You will need to change the schema_local_folder to match the path to the schemas on your local machine.
#!/bin/bash
# Initialize parameters
bucket="mimiciii-1.4.physionet.org"
dataset="mimic3_v1_4"
schema_local_folder="/home/user/mimic3_schema"
# Get the list of files in the bucket
FILES=$(gsutil ls gs://$bucket/*.csv.gz)
for file in $FILES
do
# Extract the table name from the file path (ex: gs://mimic3_v1_4/ADMISSIONS.csv.gz)
base=${file##*/} # remove path
filename=${base%.*} # remove .gz
tablename=${filename%.*} # remove .csv
# Create table and populate it with data from the bucket
bq load --allow_quoted_newlines --skip_leading_rows=1 --source_format=CSV $dataset.$tablename gs://$bucket/$tablename.csv.gz $schema_local_folder/$tablename.schema.json
# Check for error
if [ $? -eq 0 ];then
echo "OK....$tablename"
else
echo "FAIL..$tablename"
fi
done
exit 0
This code will get the list of files in the bucket, and for each file, it will extract the table name (ex: ADMISSIONS). With the table name, the system executes the BigQuery load command bq load
to create a table and load the data from the csv.gz file from the bucket using the specific schema from the local folder. The script will need (1) the name of the bucket where the compressed files are stored on Cloud Storage, (2) the name of the dataset to create and upload the tables, and (3) the path to the JSON file (schema) on your local machine.
During the load with the use of schemas the following error occurred:
- missing close double quote (") character (NOTEEVENTS)
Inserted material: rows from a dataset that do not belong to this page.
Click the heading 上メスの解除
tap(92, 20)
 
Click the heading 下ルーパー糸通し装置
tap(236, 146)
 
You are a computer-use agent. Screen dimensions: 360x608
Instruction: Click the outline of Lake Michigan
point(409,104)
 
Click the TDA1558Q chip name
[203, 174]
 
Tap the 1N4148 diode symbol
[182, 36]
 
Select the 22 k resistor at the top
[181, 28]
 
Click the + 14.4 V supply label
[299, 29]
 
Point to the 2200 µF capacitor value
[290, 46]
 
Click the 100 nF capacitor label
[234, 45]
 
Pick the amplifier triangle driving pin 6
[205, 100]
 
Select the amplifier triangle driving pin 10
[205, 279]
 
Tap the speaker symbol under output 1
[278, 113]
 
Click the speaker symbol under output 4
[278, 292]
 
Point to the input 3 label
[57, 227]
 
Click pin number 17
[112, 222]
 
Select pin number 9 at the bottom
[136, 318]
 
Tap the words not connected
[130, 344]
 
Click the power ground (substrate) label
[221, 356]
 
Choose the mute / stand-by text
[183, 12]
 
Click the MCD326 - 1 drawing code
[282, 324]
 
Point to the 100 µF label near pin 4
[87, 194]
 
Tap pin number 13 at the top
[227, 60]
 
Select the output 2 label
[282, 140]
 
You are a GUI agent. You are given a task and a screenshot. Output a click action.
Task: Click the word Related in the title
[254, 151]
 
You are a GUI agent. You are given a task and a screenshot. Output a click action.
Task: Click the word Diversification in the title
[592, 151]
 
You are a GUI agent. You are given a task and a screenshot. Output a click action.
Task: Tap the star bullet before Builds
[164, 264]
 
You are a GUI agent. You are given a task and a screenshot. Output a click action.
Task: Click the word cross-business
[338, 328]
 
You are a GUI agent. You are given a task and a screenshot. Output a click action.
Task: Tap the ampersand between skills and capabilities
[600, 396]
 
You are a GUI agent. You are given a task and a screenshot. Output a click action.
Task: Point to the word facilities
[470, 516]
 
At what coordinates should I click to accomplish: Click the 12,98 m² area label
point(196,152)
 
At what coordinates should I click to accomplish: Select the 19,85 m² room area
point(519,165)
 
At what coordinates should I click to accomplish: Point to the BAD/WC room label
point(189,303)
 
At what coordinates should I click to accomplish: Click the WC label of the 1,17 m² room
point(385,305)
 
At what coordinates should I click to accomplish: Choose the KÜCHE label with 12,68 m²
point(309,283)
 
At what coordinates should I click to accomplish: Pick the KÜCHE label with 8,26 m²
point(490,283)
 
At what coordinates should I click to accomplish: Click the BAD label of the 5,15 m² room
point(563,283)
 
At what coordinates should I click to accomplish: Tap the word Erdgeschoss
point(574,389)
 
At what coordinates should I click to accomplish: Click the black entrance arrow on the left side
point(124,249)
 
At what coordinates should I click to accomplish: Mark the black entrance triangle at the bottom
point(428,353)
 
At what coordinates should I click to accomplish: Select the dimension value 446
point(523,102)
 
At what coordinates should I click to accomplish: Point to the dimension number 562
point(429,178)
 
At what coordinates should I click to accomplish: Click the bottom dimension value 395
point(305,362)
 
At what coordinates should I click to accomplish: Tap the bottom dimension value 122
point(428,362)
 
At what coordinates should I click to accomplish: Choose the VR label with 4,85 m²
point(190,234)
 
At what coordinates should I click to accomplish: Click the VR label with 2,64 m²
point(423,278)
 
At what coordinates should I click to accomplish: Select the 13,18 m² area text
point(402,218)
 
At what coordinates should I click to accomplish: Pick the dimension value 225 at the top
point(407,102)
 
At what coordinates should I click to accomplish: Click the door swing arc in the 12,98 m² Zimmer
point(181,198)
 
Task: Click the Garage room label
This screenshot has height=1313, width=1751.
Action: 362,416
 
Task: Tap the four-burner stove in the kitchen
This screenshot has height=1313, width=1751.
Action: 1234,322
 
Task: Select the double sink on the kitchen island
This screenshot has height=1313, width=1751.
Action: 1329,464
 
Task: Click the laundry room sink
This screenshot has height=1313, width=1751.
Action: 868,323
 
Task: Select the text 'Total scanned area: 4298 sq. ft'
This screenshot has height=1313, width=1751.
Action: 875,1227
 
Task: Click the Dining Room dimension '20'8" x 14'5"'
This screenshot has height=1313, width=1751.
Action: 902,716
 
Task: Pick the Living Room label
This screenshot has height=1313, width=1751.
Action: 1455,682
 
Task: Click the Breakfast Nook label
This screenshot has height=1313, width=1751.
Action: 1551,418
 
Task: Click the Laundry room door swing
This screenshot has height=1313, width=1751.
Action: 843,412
This error is related to the source CSV file containing newlines within the string (ex: column TEXT). To fix it, we added the parameter --allow_quoted_newlines
to the command bq load
.
./upload_MIMIC3_v1_4.sh
The system will print OK or FAIL for each file processed. In case of failure, the system also prints a message with information about the error.
Waiting on bqjob_r7fe9abf4651b3ff3_000001620e9d13ff_1 ... (4s) Current status: DONE
OK....ADMISSIONS
Waiting on bqjob_r3c23bb4d717cd8a9_000001620e9d5f6d_1 ... (496s) Current status: DONE
BigQuery error in load operation: Error processing job
'sandbox-nlp:bqjob_r3c23bb4d717cd8a9_000001620e9d5f6d_1': Error while reading data, error message: CSV table encountered too many errors, giving up. Rows: 63349; errors: 1. Please look into the error stream for more details.
Failure details:
- gs://mimiciii-1.4.physionet.org/CHARTEVENTS.csv.gz: Error while reading data,
error message: Could not parse 'No' as double for field VALUE
(position 8) starting at location 3353598526
FAIL..CHARTEVENTS
We can test a successful build by running a check query.
bq query --use_legacy_sql=False 'select CASE WHEN count(*) = 46520 THEN True ELSE
False end AS check from `mimic3_v1_4.patients`'
This verifies we have the expected row count in the patients table. It's further possible to check the row counts of the other tables: the PostgreSQL checks script has the expected row counts for all tables.